Despite its shortcomings, LangChain has some positive points. It’s one of the pioneering frameworks for LLM application development, and offers hundreds of integrations with third-party tools and frameworks. Also, its retrieval augmented generation (RAG) functionality does a decent job of data ingestion and embedding.

In fact, you can maximize LangChain’s potential by combining certain of its modules, like its RAG functionality, with tools that offer better functionality in other areas, like the prompt engineering capabilities of Mirascope, our own Python toolkit. 

Below, we point out some of the downsides of LangChain, and compare these to how Mirascope approaches it. Further down, we show you how to combine LangChain's RAG features with those of Mirascope.

LangChain: One Size Fits All

As we said above, LangChain provides abstractions governing how applications interact with language models. Their framework is inherently monolithic, meaning you’re encouraged not just to use a few of its abstractions, but rather to use all of them. (Some have even pointed out it uses wrappers for functions it doesn’t need to). We’ll show a few examples of this later on.

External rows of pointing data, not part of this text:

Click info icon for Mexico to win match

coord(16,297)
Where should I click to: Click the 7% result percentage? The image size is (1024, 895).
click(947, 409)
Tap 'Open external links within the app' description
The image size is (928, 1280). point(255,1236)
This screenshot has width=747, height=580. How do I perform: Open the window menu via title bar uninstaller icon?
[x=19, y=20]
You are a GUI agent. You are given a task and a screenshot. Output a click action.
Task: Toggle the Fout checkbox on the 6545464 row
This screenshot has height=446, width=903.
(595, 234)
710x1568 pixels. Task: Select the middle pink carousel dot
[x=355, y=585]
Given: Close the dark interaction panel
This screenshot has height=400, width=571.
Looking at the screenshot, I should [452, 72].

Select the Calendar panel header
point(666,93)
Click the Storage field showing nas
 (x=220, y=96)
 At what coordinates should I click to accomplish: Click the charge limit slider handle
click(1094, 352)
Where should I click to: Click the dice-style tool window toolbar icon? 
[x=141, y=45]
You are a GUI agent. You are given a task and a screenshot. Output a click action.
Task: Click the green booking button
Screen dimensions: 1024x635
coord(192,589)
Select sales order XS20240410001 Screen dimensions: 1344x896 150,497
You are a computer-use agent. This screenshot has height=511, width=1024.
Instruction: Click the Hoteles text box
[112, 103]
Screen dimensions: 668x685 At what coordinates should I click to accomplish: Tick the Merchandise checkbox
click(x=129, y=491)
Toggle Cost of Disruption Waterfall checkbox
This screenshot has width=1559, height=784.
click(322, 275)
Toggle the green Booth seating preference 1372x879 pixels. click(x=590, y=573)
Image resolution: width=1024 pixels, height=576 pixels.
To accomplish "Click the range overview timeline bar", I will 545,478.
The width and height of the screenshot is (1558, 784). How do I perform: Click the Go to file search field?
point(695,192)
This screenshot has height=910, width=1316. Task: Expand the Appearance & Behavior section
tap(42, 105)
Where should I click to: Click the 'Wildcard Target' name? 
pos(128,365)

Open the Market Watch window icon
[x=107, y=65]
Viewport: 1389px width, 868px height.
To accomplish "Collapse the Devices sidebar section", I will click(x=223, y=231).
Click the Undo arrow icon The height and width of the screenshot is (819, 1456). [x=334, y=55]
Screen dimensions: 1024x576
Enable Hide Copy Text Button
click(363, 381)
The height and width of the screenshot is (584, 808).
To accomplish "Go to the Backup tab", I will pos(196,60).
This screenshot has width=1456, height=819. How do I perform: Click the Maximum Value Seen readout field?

But suffice it to say that in trying to be an ecosystem, LangChain offers some educational benefits for those seeking a better understanding of how LLM app development works.

It doesn’t scale well, however, for commercial applications since its design limits flexibility and is difficult to maintain and extend in a production environment—in our experience.

In contrast, we designed Mirascope to let you use native Python as much as possible (the other library we use is Pydantic), which promotes readability and consistency.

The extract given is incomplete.